Vor allem die erste sogenannte "Wehrmachtsausstellung" 1997 in München erhitzte die Gemüter. Zeigte sie doch am Beispiel des Vernichtungskrieges im Osten von 1941 - 1944, dass die Wehrmacht weniger sauber gehandelt hat, als bis dahin angenommen. Viele Fotos aus Privatarchiven und -haushalten zeigten die Beteiligung normaler Soldaten an der Ermordung von Zivilpersonen. Dieser Film befasst sich mit der Auseinandersetzung der "Wehrmachtsausstellung" und versucht, einige der wenig bekannten Verbrechen der Wehrmacht in der Ukraine und Weißrussland nachzuzeichnen.

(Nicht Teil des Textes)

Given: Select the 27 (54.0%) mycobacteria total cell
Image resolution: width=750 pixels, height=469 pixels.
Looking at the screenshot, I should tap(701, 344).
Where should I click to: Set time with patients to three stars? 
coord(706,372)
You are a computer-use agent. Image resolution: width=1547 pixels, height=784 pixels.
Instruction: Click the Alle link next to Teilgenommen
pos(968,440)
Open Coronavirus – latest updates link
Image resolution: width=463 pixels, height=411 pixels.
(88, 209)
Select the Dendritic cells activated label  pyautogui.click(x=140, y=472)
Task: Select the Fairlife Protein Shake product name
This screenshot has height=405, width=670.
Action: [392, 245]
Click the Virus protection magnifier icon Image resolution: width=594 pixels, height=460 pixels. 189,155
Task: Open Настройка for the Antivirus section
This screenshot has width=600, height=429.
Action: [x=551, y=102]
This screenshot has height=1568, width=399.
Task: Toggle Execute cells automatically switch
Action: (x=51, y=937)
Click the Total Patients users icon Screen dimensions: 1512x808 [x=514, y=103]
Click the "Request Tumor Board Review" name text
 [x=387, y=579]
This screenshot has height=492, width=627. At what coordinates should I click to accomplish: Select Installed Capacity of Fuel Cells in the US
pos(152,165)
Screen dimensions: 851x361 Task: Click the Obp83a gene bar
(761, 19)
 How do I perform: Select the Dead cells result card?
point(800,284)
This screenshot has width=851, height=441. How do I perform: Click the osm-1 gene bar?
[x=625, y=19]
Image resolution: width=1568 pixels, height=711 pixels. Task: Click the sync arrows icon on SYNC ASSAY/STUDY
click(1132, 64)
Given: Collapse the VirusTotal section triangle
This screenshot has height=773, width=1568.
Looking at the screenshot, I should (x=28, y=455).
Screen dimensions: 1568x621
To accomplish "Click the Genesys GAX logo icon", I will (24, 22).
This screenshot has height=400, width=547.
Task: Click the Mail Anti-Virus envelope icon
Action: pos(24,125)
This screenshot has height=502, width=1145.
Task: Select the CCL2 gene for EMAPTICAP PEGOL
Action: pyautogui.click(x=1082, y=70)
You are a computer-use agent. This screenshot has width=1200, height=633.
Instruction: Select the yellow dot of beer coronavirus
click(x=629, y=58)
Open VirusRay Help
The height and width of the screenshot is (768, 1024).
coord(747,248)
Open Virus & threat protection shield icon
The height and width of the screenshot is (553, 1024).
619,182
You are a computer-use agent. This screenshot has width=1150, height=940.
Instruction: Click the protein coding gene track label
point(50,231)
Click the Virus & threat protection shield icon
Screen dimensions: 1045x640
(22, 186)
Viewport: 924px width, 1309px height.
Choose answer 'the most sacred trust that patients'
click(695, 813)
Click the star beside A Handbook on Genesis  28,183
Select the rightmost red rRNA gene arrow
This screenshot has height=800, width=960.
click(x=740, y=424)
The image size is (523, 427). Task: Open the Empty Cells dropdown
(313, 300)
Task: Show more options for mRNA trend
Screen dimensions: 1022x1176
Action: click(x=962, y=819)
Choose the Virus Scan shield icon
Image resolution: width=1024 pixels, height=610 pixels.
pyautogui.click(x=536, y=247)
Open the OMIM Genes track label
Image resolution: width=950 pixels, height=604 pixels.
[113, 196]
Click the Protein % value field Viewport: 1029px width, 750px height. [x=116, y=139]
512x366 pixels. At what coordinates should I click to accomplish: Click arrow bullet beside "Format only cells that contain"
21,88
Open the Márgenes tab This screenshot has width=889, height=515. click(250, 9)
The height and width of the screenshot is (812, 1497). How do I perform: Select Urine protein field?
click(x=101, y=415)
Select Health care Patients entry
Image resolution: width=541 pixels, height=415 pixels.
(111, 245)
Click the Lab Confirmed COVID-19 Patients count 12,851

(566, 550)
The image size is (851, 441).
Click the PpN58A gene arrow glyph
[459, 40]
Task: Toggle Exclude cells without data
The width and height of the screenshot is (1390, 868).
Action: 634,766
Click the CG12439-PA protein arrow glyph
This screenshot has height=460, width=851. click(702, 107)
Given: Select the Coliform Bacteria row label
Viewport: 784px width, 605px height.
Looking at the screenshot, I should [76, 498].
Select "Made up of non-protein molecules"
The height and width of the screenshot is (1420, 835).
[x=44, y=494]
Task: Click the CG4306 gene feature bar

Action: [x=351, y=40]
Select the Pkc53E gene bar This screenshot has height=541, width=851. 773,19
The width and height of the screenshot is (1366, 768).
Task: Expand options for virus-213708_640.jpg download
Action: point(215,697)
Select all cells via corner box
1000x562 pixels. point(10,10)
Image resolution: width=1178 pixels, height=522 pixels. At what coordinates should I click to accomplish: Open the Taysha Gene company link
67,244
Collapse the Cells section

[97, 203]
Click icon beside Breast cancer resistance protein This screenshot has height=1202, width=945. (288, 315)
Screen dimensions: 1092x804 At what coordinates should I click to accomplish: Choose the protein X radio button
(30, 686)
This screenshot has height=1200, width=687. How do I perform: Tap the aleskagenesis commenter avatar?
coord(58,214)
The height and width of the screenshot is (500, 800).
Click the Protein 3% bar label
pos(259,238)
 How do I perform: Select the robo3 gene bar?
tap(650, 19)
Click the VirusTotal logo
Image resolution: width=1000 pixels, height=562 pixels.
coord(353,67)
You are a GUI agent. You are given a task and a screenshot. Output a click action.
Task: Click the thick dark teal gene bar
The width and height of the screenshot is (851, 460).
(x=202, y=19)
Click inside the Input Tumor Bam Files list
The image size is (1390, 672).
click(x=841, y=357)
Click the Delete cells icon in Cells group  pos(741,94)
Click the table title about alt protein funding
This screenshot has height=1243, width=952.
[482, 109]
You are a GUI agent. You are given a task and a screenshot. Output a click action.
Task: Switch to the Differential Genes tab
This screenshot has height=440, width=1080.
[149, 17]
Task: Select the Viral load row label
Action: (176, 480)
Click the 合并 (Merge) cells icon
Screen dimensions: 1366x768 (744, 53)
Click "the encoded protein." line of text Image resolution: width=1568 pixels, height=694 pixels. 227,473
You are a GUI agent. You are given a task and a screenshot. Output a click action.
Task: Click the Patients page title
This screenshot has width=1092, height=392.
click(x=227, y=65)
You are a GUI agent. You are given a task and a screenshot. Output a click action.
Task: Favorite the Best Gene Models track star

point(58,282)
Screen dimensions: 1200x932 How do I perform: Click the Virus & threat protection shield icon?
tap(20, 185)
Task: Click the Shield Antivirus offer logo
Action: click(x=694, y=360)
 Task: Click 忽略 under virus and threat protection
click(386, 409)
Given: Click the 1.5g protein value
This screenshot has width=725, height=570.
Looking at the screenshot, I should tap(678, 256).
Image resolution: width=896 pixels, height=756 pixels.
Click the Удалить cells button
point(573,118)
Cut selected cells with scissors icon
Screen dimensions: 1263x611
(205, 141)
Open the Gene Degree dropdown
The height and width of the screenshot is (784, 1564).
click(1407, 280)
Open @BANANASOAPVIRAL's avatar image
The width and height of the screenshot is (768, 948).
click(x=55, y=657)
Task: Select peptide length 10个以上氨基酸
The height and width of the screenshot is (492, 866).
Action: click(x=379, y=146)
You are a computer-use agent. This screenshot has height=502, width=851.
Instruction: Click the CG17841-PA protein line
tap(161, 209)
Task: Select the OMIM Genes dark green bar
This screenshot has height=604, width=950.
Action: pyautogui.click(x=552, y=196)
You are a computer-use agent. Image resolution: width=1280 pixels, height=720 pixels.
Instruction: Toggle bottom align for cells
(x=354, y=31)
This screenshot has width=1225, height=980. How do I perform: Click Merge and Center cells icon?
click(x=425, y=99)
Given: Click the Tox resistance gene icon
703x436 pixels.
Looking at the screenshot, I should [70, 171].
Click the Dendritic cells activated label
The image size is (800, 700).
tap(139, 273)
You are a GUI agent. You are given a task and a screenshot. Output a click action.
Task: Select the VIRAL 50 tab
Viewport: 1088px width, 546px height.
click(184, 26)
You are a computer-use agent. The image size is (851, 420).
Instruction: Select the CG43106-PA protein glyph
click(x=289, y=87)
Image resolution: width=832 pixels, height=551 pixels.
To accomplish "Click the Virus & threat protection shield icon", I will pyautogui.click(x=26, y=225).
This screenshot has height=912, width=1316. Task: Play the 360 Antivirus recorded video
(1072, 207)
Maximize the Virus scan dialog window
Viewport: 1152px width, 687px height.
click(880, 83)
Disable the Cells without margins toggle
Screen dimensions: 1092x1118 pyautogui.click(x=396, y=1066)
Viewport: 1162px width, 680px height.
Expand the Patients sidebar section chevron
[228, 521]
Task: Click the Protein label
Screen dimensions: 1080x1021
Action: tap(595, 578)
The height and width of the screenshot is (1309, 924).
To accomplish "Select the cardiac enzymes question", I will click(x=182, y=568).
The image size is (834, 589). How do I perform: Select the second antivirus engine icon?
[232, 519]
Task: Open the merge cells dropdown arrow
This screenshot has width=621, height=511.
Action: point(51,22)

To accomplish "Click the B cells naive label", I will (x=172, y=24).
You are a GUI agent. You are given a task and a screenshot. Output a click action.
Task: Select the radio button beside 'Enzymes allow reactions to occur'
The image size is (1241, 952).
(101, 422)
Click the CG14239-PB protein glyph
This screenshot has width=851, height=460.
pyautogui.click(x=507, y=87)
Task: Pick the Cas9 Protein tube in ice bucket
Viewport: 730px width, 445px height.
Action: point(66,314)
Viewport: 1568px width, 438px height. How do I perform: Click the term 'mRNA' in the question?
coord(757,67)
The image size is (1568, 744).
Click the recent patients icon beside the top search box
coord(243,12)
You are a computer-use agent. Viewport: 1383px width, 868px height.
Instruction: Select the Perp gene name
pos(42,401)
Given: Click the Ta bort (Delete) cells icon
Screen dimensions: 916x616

Regisseur Michael Verhoeven, eher für seine engagierten Spielfilme wie etwa "Die Weiße Rose" (1982) oder "Das schreckliche Mädchen" (1990) bekannt, hat an diesem Dokumentarfilm mehrere Jahre gearbeitet und sowohl die "Wehrmachtsausstellung" von 1997 als auch jene von 2001 filmisch begleitet. Er führte Interviews mit Zeitzeugen und lässt auch Gegenstimmen aus der rechten Szene zu Wort kommen. Da dies ohne jeglichen störenden Off-Kommentar geschieht, gelang Verhoeven ein authentisches Stück deutscher Vergangenheitsbewältigung ohne den nervigen erhobenen Zeigefinder. Stark!